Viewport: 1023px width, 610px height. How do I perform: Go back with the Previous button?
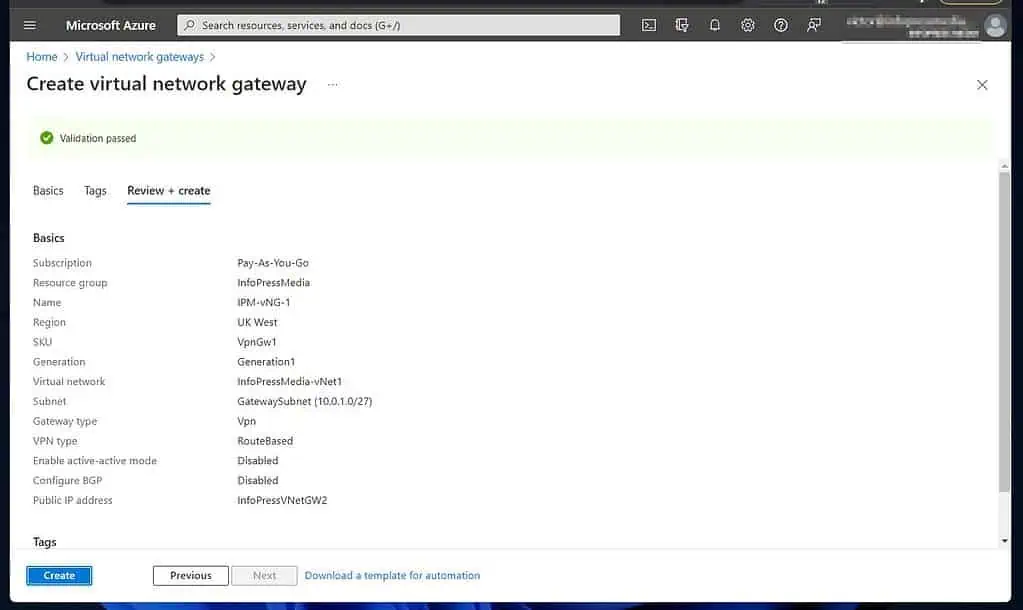tap(190, 575)
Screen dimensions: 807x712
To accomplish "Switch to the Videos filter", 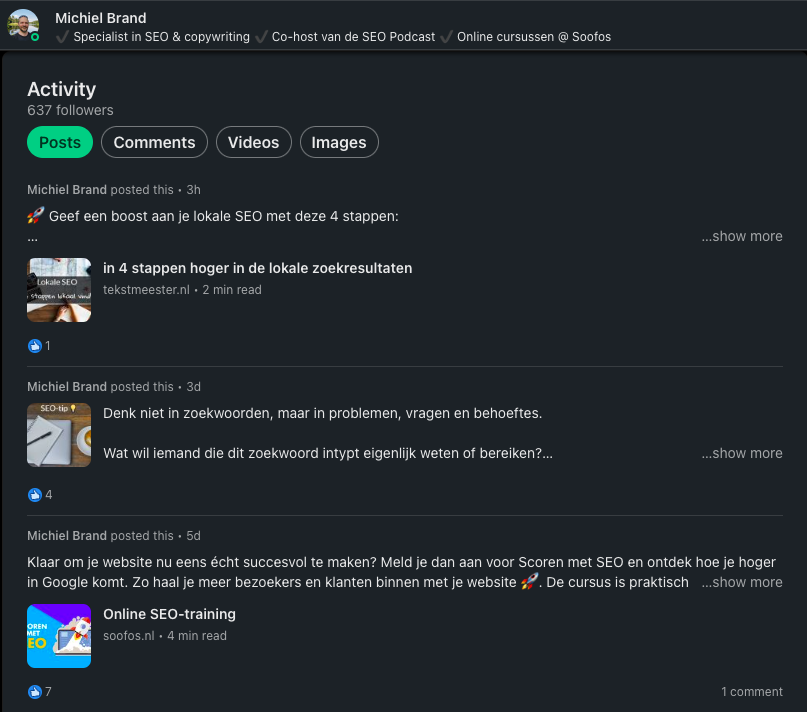I will pos(254,142).
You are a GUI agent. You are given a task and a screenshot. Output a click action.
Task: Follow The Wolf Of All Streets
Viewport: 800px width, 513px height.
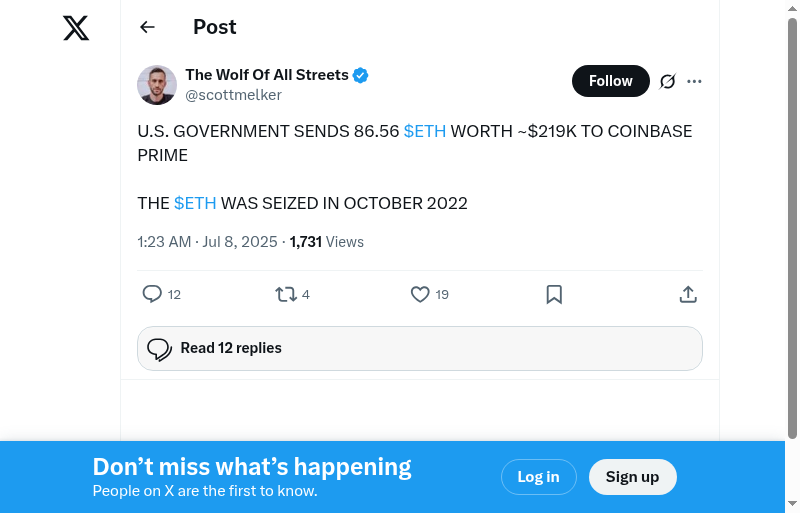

+++

• PROBLEM DESCRIPTION:
Please identify every line in the listing above that contains the string "Viewport", matching case exactly, and copy each of those lines.

• RESPONSE TO THE TASK:
Viewport: 1023px width, 610px height. How do I perform: Go back with the Previous button?
Viewport: 800px width, 513px height.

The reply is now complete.